- Alıntılanan Metin

Büyük önder Mustafa Kemal Atatürk’ün Türk tarihini ve Türk töresini çok iyi bildiğinin resmidir. Atatürk bu resmin çekildiğinden habersizdir. Bağdaş kurmuş türkü söylemektedir.

Üçüncü olarak, 2008 yılında Moğolistan Bilimler Akademisi Arkeoloji Enstitüsü araştırma heyeti Jargalant-Hayrhan Dağlarında Kaya Mezarı bulmuştur. Jargalant-Hayrhan’ın bir vadisinde Nuht Had adlı bir küçük dağ vardır. Bu dağın tepesinde taşlar arasında dikey girişli küçük bir mağara bulunmaktadır. Bu mağarada kadim halklar merhumları gömmüşlerdir. Bu mağara 20-25 yaşındaki bir erkeğin defin yeridir. Ceset sırt üstü uzatılmış şekilde kafası kuzey-doğuya (açıklığa göre 40°) yönelik tarzda yatmaktadır. Yanında birlikte gömülmüş eşyalar: ağaç eyer, üzengi, ağaç kabuğundan yapılmış sadakta yirmi civarında yay oku, yay, demir bıçak, kemer askıları, bronz yüzük, ipek ve bez kumaş parçaları, deri eşya kalıntıları gibi eşyalar bulunmuştur.

- Kayıtlar

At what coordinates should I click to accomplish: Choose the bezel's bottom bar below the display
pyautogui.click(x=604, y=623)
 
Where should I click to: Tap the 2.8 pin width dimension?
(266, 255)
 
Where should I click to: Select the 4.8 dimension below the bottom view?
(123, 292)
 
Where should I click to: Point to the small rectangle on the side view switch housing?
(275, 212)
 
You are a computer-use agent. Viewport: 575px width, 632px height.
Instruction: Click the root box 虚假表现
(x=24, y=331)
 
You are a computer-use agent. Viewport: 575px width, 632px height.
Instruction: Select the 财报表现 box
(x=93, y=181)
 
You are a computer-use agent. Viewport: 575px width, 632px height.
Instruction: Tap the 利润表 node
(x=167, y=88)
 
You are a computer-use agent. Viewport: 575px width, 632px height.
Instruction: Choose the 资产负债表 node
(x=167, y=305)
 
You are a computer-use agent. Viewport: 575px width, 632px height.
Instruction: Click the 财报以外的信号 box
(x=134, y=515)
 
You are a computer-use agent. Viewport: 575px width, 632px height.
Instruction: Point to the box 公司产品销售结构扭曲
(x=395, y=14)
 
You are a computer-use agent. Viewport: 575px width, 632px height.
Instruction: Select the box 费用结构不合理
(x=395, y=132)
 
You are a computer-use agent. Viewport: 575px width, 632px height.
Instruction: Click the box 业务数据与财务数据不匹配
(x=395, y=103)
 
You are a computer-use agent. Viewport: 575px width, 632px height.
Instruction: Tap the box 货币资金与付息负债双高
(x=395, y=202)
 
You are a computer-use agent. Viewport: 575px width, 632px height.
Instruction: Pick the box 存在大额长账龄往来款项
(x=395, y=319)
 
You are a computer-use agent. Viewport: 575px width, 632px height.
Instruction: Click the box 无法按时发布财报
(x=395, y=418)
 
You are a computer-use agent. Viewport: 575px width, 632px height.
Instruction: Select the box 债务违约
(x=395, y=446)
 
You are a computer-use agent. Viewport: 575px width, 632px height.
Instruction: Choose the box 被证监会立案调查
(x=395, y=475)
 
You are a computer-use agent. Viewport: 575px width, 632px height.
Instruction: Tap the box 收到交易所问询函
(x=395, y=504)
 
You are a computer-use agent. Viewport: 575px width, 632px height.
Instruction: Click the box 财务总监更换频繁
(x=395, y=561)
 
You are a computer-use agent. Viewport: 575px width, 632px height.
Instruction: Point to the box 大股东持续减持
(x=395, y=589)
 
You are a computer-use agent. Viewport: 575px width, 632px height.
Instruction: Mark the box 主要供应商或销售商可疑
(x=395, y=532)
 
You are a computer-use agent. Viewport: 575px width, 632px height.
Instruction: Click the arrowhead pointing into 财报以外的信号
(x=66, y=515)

* * *

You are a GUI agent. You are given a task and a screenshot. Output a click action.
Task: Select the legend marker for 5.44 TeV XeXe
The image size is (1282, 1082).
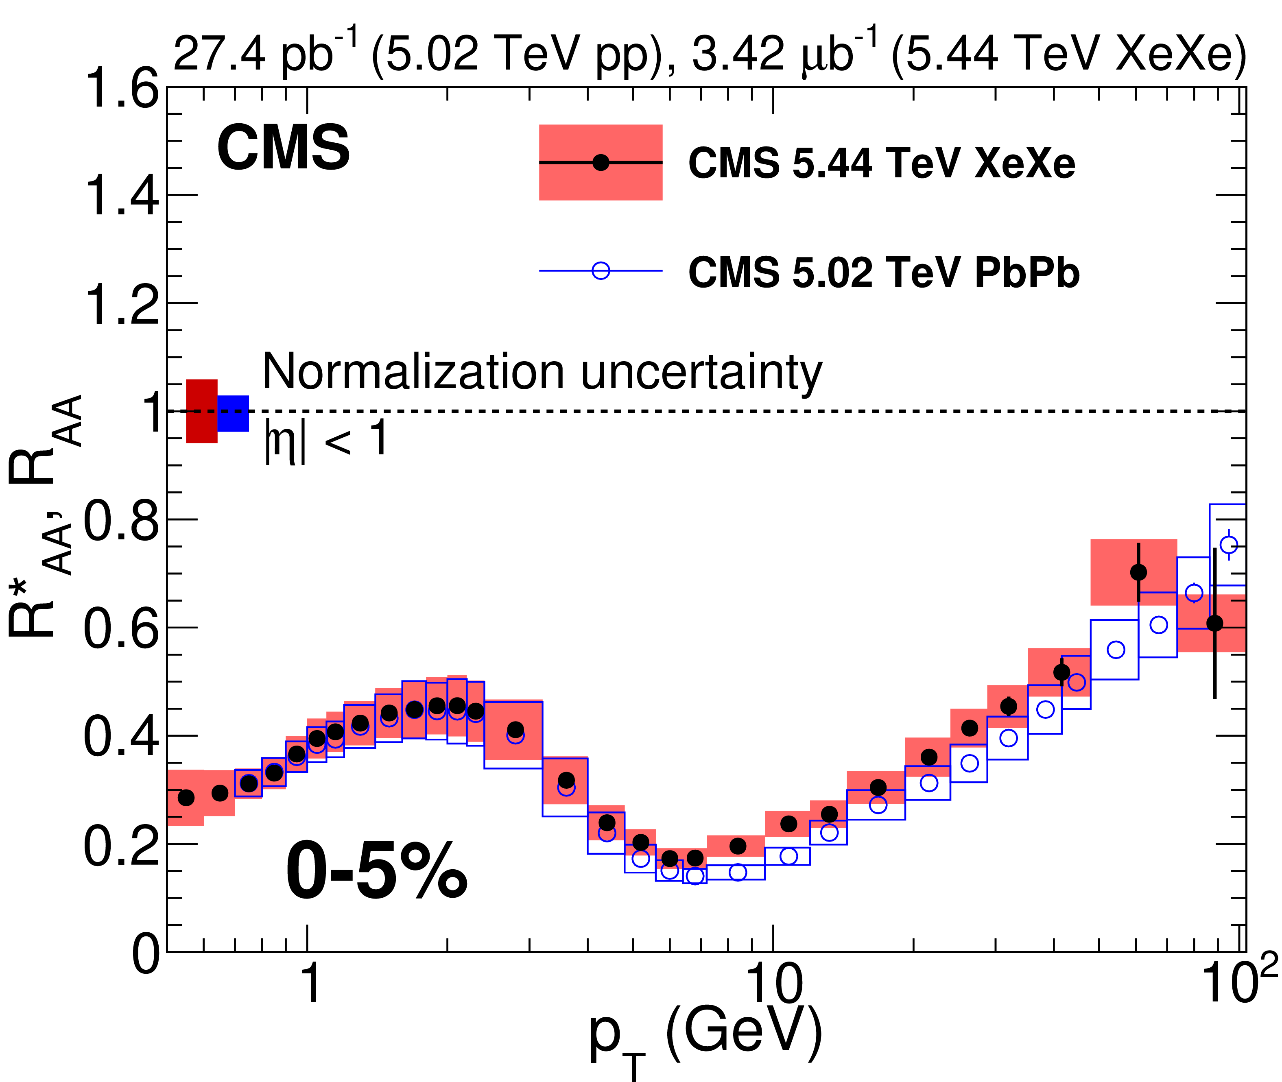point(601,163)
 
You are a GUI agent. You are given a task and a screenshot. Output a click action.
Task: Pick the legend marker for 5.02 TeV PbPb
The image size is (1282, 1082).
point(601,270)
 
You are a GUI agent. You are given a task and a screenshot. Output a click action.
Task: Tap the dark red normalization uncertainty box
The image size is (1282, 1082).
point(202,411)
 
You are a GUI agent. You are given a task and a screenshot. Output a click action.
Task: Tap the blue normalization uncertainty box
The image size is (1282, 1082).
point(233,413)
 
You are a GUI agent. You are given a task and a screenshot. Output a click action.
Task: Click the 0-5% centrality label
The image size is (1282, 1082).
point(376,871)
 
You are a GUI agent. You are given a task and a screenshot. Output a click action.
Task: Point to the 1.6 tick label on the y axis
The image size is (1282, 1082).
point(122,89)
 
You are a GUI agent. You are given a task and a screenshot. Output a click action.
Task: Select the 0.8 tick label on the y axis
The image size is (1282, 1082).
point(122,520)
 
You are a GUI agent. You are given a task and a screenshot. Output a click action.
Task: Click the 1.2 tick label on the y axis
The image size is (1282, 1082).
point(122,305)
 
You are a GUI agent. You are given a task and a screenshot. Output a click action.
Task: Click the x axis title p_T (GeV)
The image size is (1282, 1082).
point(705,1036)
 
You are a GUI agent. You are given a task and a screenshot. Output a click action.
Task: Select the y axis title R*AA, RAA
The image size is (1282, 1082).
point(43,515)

- Çalışma Yönergeleri
1 – Alıntılanan metne göre şu soruları yanıtlayın:
(a) Resimde Atatürk ne yapmaktadır?
(b) 2008 yılında Jargalant-Hayrhan Dağlarında Kaya Mezarı'nı hangi kurumun araştırma heyeti bulmuştur?
(c) Mağarada defnedilen erkek kaç yaşındadır?
2 – Alıntılanan metinde "Üçüncü olarak, 2008" sözlerinden "gibi eşyalar bulunmuştur." sözlerine kadar olan kısmı hiçbir değişiklik yapmadan kopyalayın.
Kayıtların alıntılanan metinle hiçbir ilgisi yoktur.

- Cevap Anahtarı
1 –
(a) Bağdaş kurmuş, türkü söylemektedir.
(b) Moğolistan Bilimler Akademisi Arkeoloji Enstitüsü'nün araştırma heyeti bulmuştur.
(c) 20-25 yaşındadır.

2 –
Üçüncü olarak, 2008 yılında Moğolistan Bilimler Akademisi Arkeoloji Enstitüsü araştırma heyeti Jargalant-Hayrhan Dağlarında Kaya Mezarı bulmuştur. Jargalant-Hayrhan’ın bir vadisinde Nuht Had adlı bir küçük dağ vardır. Bu dağın tepesinde taşlar arasında dikey girişli küçük bir mağara bulunmaktadır. Bu mağarada kadim halklar merhumları gömmüşlerdir. Bu mağara 20-25 yaşındaki bir erkeğin defin yeridir. Ceset sırt üstü uzatılmış şekilde kafası kuzey-doğuya (açıklığa göre 40°) yönelik tarzda yatmaktadır. Yanında birlikte gömülmüş eşyalar: ağaç eyer, üzengi, ağaç kabuğundan yapılmış sadakta yirmi civarında yay oku, yay, demir bıçak, kemer askıları, bronz yüzük, ipek ve bez kumaş parçaları, deri eşya kalıntıları gibi eşyalar bulunmuştur.